**TASK GOAL**
Retype the material below in full, reproducing every line without alteration.

[Recorded data]

--- --- ---

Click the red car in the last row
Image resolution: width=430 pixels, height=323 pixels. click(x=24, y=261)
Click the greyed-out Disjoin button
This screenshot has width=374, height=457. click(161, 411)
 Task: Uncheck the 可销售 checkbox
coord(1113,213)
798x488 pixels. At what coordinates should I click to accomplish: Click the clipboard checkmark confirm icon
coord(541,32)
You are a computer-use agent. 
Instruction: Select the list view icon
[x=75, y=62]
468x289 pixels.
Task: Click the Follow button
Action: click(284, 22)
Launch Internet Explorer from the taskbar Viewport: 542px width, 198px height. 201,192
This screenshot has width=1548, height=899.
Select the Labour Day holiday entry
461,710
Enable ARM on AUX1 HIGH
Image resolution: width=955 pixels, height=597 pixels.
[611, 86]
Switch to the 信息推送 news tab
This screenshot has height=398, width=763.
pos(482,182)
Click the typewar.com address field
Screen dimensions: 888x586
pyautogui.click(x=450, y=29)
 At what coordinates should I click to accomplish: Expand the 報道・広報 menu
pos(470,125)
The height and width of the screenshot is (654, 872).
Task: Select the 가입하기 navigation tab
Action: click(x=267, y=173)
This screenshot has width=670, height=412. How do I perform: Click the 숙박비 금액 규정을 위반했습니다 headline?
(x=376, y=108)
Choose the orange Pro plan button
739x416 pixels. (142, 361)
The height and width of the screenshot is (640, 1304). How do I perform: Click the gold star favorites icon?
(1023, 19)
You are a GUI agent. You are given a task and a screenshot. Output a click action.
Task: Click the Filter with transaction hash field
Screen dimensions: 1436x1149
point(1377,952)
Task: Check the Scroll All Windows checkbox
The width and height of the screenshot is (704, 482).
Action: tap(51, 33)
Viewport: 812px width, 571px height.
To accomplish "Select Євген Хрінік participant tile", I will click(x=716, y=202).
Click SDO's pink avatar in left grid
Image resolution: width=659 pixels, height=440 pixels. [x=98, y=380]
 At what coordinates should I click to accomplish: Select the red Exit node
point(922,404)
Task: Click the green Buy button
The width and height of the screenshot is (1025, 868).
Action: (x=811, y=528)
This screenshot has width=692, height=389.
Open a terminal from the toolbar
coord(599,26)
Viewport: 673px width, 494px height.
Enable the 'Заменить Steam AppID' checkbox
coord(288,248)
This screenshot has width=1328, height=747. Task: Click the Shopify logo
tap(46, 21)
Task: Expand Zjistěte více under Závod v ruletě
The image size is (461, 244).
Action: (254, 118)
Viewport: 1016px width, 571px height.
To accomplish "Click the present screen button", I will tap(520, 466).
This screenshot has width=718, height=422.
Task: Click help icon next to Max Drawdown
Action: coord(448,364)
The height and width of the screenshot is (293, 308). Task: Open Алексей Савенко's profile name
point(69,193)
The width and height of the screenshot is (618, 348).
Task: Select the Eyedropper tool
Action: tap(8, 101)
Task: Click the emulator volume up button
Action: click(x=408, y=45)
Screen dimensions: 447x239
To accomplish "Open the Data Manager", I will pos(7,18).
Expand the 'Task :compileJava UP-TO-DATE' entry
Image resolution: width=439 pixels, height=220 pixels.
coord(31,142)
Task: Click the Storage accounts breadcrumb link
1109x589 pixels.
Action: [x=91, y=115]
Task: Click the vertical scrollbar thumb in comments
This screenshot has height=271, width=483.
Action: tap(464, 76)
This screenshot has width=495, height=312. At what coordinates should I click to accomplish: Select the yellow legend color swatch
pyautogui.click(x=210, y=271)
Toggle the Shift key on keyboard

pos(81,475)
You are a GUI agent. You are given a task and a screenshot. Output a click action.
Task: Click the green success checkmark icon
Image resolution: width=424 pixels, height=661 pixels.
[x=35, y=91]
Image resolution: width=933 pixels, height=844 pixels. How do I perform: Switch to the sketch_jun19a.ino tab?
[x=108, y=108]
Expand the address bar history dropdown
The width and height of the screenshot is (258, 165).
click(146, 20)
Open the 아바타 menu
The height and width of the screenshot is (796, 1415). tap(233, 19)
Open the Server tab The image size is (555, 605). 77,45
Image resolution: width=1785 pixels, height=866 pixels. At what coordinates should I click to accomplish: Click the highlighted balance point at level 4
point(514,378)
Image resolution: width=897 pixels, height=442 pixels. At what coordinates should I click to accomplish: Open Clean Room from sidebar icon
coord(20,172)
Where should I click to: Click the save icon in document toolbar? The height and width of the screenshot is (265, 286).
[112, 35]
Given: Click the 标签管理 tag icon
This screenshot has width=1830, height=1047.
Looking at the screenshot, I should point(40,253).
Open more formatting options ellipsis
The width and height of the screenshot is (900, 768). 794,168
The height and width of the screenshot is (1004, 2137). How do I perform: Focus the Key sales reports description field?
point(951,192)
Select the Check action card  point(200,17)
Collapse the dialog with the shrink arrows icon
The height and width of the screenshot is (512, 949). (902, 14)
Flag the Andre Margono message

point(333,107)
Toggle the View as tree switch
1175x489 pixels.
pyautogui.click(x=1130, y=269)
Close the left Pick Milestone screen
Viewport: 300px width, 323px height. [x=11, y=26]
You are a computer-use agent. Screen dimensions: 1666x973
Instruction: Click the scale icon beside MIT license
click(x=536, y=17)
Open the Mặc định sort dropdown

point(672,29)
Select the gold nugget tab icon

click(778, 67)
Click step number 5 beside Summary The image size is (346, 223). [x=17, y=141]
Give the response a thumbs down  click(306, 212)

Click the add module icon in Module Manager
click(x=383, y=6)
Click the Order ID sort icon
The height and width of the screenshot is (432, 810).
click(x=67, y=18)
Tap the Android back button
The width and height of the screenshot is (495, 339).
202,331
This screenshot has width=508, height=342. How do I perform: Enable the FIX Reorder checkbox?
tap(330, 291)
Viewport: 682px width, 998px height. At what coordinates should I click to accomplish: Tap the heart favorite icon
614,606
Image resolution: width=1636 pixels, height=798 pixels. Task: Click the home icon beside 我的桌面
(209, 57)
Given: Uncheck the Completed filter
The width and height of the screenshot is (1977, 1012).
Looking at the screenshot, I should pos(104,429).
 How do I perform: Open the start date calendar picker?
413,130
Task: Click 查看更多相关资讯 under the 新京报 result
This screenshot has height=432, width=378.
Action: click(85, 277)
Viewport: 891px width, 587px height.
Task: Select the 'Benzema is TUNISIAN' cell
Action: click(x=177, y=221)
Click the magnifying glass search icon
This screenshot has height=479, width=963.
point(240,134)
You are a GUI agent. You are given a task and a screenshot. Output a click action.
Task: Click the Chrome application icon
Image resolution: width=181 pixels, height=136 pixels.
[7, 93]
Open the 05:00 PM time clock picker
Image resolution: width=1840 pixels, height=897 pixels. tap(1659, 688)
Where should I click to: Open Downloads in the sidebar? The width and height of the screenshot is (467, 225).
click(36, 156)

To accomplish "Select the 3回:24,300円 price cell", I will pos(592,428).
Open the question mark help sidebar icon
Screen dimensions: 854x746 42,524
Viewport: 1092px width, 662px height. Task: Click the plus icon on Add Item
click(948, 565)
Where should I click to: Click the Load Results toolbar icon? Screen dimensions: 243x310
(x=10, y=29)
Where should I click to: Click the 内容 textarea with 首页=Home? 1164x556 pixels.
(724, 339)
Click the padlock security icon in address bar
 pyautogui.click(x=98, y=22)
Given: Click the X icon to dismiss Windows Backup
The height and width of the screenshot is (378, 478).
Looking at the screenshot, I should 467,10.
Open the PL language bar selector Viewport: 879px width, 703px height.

--- --- ---

**SOLUTION**
Click the red car in the last row
Image resolution: width=430 pixels, height=323 pixels. click(x=24, y=261)
Click the greyed-out Disjoin button
This screenshot has width=374, height=457. click(161, 411)
 Task: Uncheck the 可销售 checkbox
coord(1113,213)
798x488 pixels. At what coordinates should I click to accomplish: Click the clipboard checkmark confirm icon
coord(541,32)
You are a computer-use agent. 
Instruction: Select the list view icon
[x=75, y=62]
468x289 pixels.
Task: Click the Follow button
Action: click(284, 22)
Launch Internet Explorer from the taskbar Viewport: 542px width, 198px height. 201,192
This screenshot has width=1548, height=899.
Select the Labour Day holiday entry
461,710
Enable ARM on AUX1 HIGH
Image resolution: width=955 pixels, height=597 pixels.
[611, 86]
Switch to the 信息推送 news tab
This screenshot has height=398, width=763.
pos(482,182)
Click the typewar.com address field
Screen dimensions: 888x586
pyautogui.click(x=450, y=29)
 At what coordinates should I click to accomplish: Expand the 報道・広報 menu
pos(470,125)
The height and width of the screenshot is (654, 872).
Task: Select the 가입하기 navigation tab
Action: click(x=267, y=173)
This screenshot has width=670, height=412. How do I perform: Click the 숙박비 금액 규정을 위반했습니다 headline?
(x=376, y=108)
Choose the orange Pro plan button
739x416 pixels. (142, 361)
The height and width of the screenshot is (640, 1304). How do I perform: Click the gold star favorites icon?
(1023, 19)
You are a GUI agent. You are given a task and a screenshot. Output a click action.
Task: Click the Filter with transaction hash field
Screen dimensions: 1436x1149
point(1377,952)
Task: Check the Scroll All Windows checkbox
The width and height of the screenshot is (704, 482).
Action: tap(51, 33)
Viewport: 812px width, 571px height.
To accomplish "Select Євген Хрінік participant tile", I will click(x=716, y=202).
Click SDO's pink avatar in left grid
Image resolution: width=659 pixels, height=440 pixels. [x=98, y=380]
 At what coordinates should I click to accomplish: Select the red Exit node
point(922,404)
Task: Click the green Buy button
The width and height of the screenshot is (1025, 868).
Action: (x=811, y=528)
This screenshot has width=692, height=389.
Open a terminal from the toolbar
coord(599,26)
Viewport: 673px width, 494px height.
Enable the 'Заменить Steam AppID' checkbox
coord(288,248)
This screenshot has width=1328, height=747. Task: Click the Shopify logo
tap(46, 21)
Task: Expand Zjistěte více under Závod v ruletě
The image size is (461, 244).
Action: (254, 118)
Viewport: 1016px width, 571px height.
To accomplish "Click the present screen button", I will tap(520, 466).
This screenshot has width=718, height=422.
Task: Click help icon next to Max Drawdown
Action: coord(448,364)
The height and width of the screenshot is (293, 308). Task: Open Алексей Савенко's profile name
point(69,193)
The width and height of the screenshot is (618, 348).
Task: Select the Eyedropper tool
Action: tap(8, 101)
Task: Click the emulator volume up button
Action: click(x=408, y=45)
Screen dimensions: 447x239
To accomplish "Open the Data Manager", I will pos(7,18).
Expand the 'Task :compileJava UP-TO-DATE' entry
Image resolution: width=439 pixels, height=220 pixels.
coord(31,142)
Task: Click the Storage accounts breadcrumb link
1109x589 pixels.
Action: [x=91, y=115]
Task: Click the vertical scrollbar thumb in comments
This screenshot has height=271, width=483.
Action: tap(464, 76)
This screenshot has width=495, height=312. At what coordinates should I click to accomplish: Select the yellow legend color swatch
pyautogui.click(x=210, y=271)
Toggle the Shift key on keyboard

pos(81,475)
You are a GUI agent. You are given a task and a screenshot. Output a click action.
Task: Click the green success checkmark icon
Image resolution: width=424 pixels, height=661 pixels.
[x=35, y=91]
Image resolution: width=933 pixels, height=844 pixels. How do I perform: Switch to the sketch_jun19a.ino tab?
[x=108, y=108]
Expand the address bar history dropdown
The width and height of the screenshot is (258, 165).
click(146, 20)
Open the 아바타 menu
The height and width of the screenshot is (796, 1415). tap(233, 19)
Open the Server tab The image size is (555, 605). 77,45
Image resolution: width=1785 pixels, height=866 pixels. At what coordinates should I click to accomplish: Click the highlighted balance point at level 4
point(514,378)
Image resolution: width=897 pixels, height=442 pixels. At what coordinates should I click to accomplish: Open Clean Room from sidebar icon
coord(20,172)
Where should I click to: Click the save icon in document toolbar? The height and width of the screenshot is (265, 286).
[112, 35]
Given: Click the 标签管理 tag icon
This screenshot has width=1830, height=1047.
Looking at the screenshot, I should point(40,253).
Open more formatting options ellipsis
The width and height of the screenshot is (900, 768). 794,168
The height and width of the screenshot is (1004, 2137). How do I perform: Focus the Key sales reports description field?
point(951,192)
Select the Check action card  point(200,17)
Collapse the dialog with the shrink arrows icon
The height and width of the screenshot is (512, 949). (902, 14)
Flag the Andre Margono message

point(333,107)
Toggle the View as tree switch
1175x489 pixels.
pyautogui.click(x=1130, y=269)
Close the left Pick Milestone screen
Viewport: 300px width, 323px height. [x=11, y=26]
You are a computer-use agent. Screen dimensions: 1666x973
Instruction: Click the scale icon beside MIT license
click(x=536, y=17)
Open the Mặc định sort dropdown

point(672,29)
Select the gold nugget tab icon

click(778, 67)
Click step number 5 beside Summary The image size is (346, 223). [x=17, y=141]
Give the response a thumbs down  click(306, 212)

Click the add module icon in Module Manager
click(x=383, y=6)
Click the Order ID sort icon
The height and width of the screenshot is (432, 810).
click(x=67, y=18)
Tap the Android back button
The width and height of the screenshot is (495, 339).
202,331
This screenshot has width=508, height=342. How do I perform: Enable the FIX Reorder checkbox?
tap(330, 291)
Viewport: 682px width, 998px height. At what coordinates should I click to accomplish: Tap the heart favorite icon
614,606
Image resolution: width=1636 pixels, height=798 pixels. Task: Click the home icon beside 我的桌面
(209, 57)
Given: Uncheck the Completed filter
The width and height of the screenshot is (1977, 1012).
Looking at the screenshot, I should pos(104,429).
 How do I perform: Open the start date calendar picker?
413,130
Task: Click 查看更多相关资讯 under the 新京报 result
This screenshot has height=432, width=378.
Action: click(85, 277)
Viewport: 891px width, 587px height.
Task: Select the 'Benzema is TUNISIAN' cell
Action: click(x=177, y=221)
Click the magnifying glass search icon
This screenshot has height=479, width=963.
point(240,134)
You are a GUI agent. You are given a task and a screenshot. Output a click action.
Task: Click the Chrome application icon
Image resolution: width=181 pixels, height=136 pixels.
[7, 93]
Open the 05:00 PM time clock picker
Image resolution: width=1840 pixels, height=897 pixels. tap(1659, 688)
Where should I click to: Open Downloads in the sidebar? The width and height of the screenshot is (467, 225).
click(36, 156)

To accomplish "Select the 3回:24,300円 price cell", I will pos(592,428).
Open the question mark help sidebar icon
Screen dimensions: 854x746 42,524
Viewport: 1092px width, 662px height. Task: Click the plus icon on Add Item
click(948, 565)
Where should I click to: Click the Load Results toolbar icon? Screen dimensions: 243x310
(x=10, y=29)
Where should I click to: Click the 内容 textarea with 首页=Home? 1164x556 pixels.
(724, 339)
Click the padlock security icon in address bar
 pyautogui.click(x=98, y=22)
Given: Click the X icon to dismiss Windows Backup
The height and width of the screenshot is (378, 478).
Looking at the screenshot, I should 467,10.
Open the PL language bar selector Viewport: 879px width, 703px height.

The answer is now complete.